|
«Плач
палача»
Палач не
придет
Поставь Марк Захаров свой спектакль тридцать лет назад,
случился бы страшный скандал. «Плач палача» моментально бы закрыли, но
счастливцы, успевшие побывать на генеральной,
раструбили бы о нем по всему свету. МК КПСС собралось бы на срочное совещание,
чтобы обсудить, как докатился до жизни такой главреж театра им.Ленинского комсомола. Впрочем, с поста главрежа Захарова
сняли бы незамедлительно. А еще влепили бы строгача по
партийной линии, или вообще заставили бы положить на стол партбилет, который он
так эффектно сжег после путча.
Но тридцать лет назад Захаров ставил «Автоград XXI», а «Ночной разговор»
Фридриха Дюрренматта и «Эвридику» Ануя, которые объединил сегодня в «Плаче
палача», почитывал для своего удовольствия. И вот наконец-то, настал подходящий
политический момент, чтобы обличить власть имущих, воззвать к совести
современников и бросить в зал железные слова, облитые горечью и злостью.

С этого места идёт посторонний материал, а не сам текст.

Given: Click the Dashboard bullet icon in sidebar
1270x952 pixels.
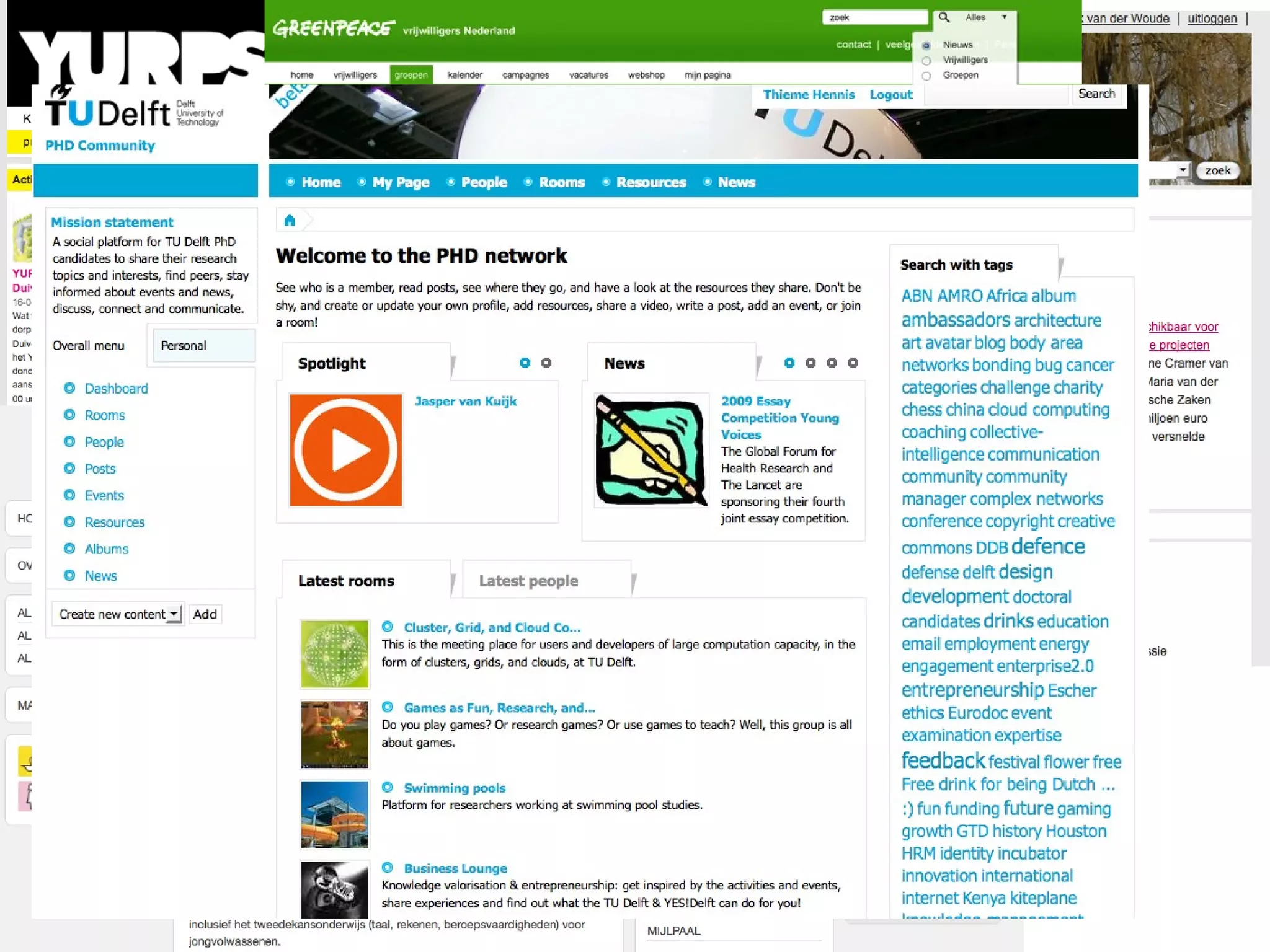Looking at the screenshot, I should click(69, 388).
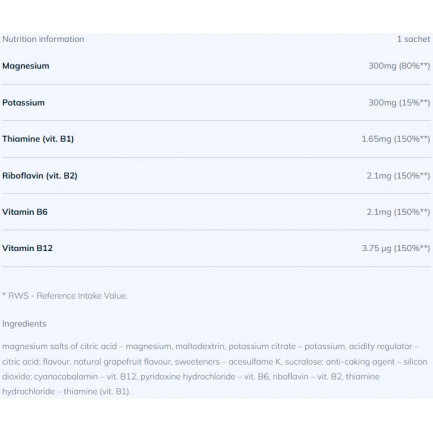Image resolution: width=433 pixels, height=433 pixels.
Task: Click the Vitamin B6 row label
Action: 25,212

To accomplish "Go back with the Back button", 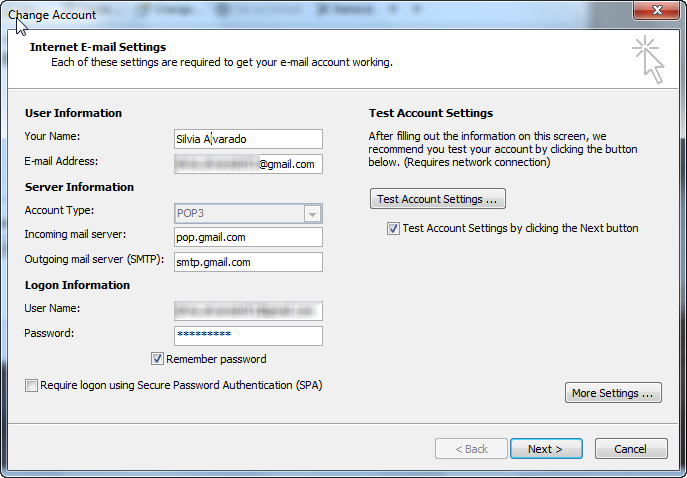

Страна развалена, униженный народ прозябает под властью ворюг и кровопийц, население не желает размножаться, а
если уж пытается, то порождает только даунов и маньяков. Это только
небольшая часть обвинений, которые предъявляют соотечественникам Писатель
(Александр Лазарев) и Палач (Александр Абдулов). На самом деле, палач пришел к
художнику слова, чтобы отправить его на тот свет. Но вместо этого враги выпили
водочки, подробно перемыли косточки руководству страны и обнаружили друг в
друге родственные души. Палач растрогался и дал творцу шанс прожить еще одну
жизнь.
Тут пьеса Дюрренматта заканчивается и начинается пьеса Ануя.
Александр Лазарев, похлопав ресницами, обнаруживает себя уже не писателем, а
музыкантом. Его зовут Орфей, он только что влюбился в Эвридику (Мария
Миронова). Ему предстоит пережить ее гибель и попытаться вызволить из ада, -- и все это под неусыпным наблюдением Палача, который
сменяет свой черный камуфляж на белый плащ от Боско ди Чильеджи, а роль
наемного убийцы на амплуа всезнающего божества.
Этот философский сюжет, который Марк Захаров хотел сначала
назвать менее эффектно, но более точно – «Метаморфозы» -- актеры
разыгрывают с пафосом, достойным «Диктатуры совести». Они не смотрят друг на
друга, не общаются с партнером, только выкрикивают в микрофон диссидентские
реплики и митингуют, как Валерия Новодворская.
Ближе к концу Ануй и Дюрренматт расходятся в разные стороны,
и Захарову приходится сшивать драматургов репликами собственного сочинения. Звучат они вполне косноязычно, зато отражают правильное
понимание политической ситуации. С грацией необыкновенной Захаров обходит все
проклятые вопросы, умудряясь и напугать своих зрителей и тут же им польстить.
«Быдло!» -- обращается в зал Александр Абдулов, но тут
же надевает маску гражданской скорби и призывает нас «не обрывать последнюю
нить своего державного достоинства».
К сожалению, худрук «Ленкома» слишком долго копил свое гражданское
негодование. Он не заметил, что высказываться на тему ворюг
и кровопийц уже можно от своего имени, не камуфлируя обличения именами
французских экзистенциалистов. Он не обратил внимания на то, что обличения
жирующей власти дико звучат из уст актеров, одетых в тысячедолларовые костюмы. Он
упустил из виду, что современный деятель искусства и мечтать не смеет о том,
что к нему придет посланец власти и сообщит, что «наверху» его решили убить.
Сегодня Орфея куда легче купить, чем убить, и продаются творцы совсем недорого.
И самое главное: Захаров не заметил, что жанр политического театра скончался,
всеми позабытый. Если он и возродится, то точно не в «Ленкоме».